The Senate bill also identifies a number of recent WTO decisions against U.S. trade laws.These decisions are unfair and overreaching; in effect, they add new WTO rules on trade laws that have not been negotiated and could not have been negotiated. The Administration is directed to develop a specific strategy for remedying these decisions or lose fast track authority.

Another area in which the Senate bill improves upon the House bill is in its treatment of so-called Chapter 11 or investor-state issues. Chapter 11 has received considerable criticism in the media lately, and some of that criticism is justified. Environmental and citizens’ groups have raised a number of legitimate issues about the way Chapter 11 is being applied. But I am not ready to throw out the baby with the bath water. U.S. investors have some legitimate fears of mistreatment by foreign governments, and that is what Chapter 11 is supposed to remedy.

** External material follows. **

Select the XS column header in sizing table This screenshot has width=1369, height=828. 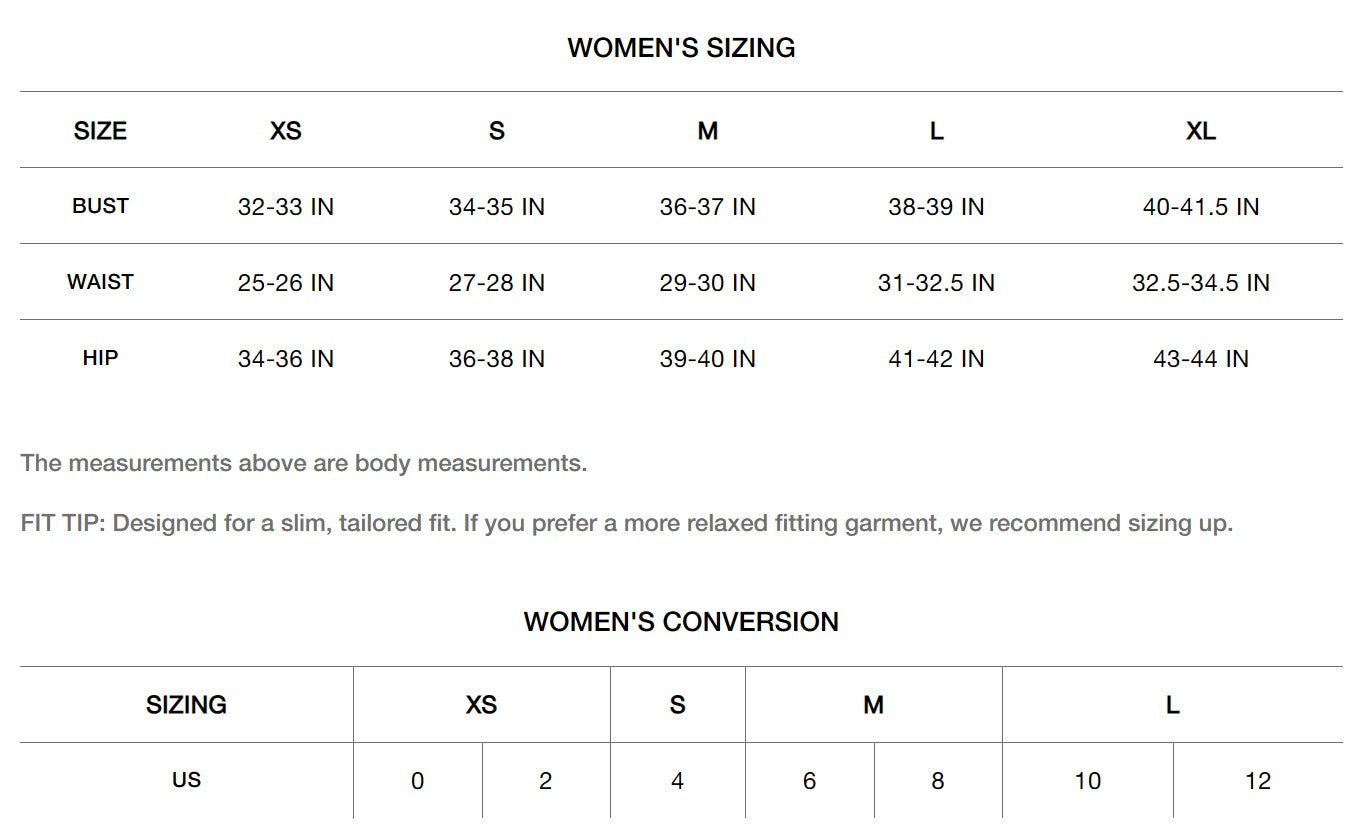tap(286, 131)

But I have been troubled by several of the cases brought under Chapter 11, and the controversy they have engendered. That is why the Senate bill explicitly directs trade negotiators to seek agreements which do not provide foreign investors greater rights to challenge U.S.regulatory actions than are provided under U.S. law to U.S. parties.

The bill also directs negotiators to take aim at stopping frivolous complaints, to establish an appeals process with a lower standard of review than the House bill, and calls for greater transparency. This approach strikes a sound balance between the legitimate concerns of U.S.investors overseas and the legitimate concerns of environmental and citizens groups.

Probably the most notable portion of the Senate bill is also in the House bill, but our bipartisan interpretation of the provision in worth highlighting. The Senate bill expressly directs U.S. negotiators to pursue labor rights and environmental provisions in new agreements that –while preserving the legitimate regulatory latitude of administrative agencies – fully reflect the standard set forth in the U.S.-Jordan FTA.

I quote from a draft of the Committee report jointly prepared with Senator Grassley: “[This provision of the bill] sets forth what has come to be called the ‘Jordan standard’ in the areas of trade and labor and trade and the environment...The agreement with Jordan accomplishes this through several commitments, which the present bill directs negotiators to pursue in ongoing and future trade negotiations.”

U.S. trade negotiators should be absolutely clear that a bipartisan core of the Senate has directed them to pursue provisions on environment and labor closely following the Jordan standard.

Some critics have argued that a clause added toward the end of the process in the House somehow undermines this provision. This so-called “Gramm language,” which reiterates the latitude of administrative agencies, is entirely duplicative of other language in the bill, and is probably nothing more than an example of poor legislative drafting. However, it in no way undermines the Jordan standard or the direction that labor and environmental provisions have equal weight to all other provisions in dispute settlement.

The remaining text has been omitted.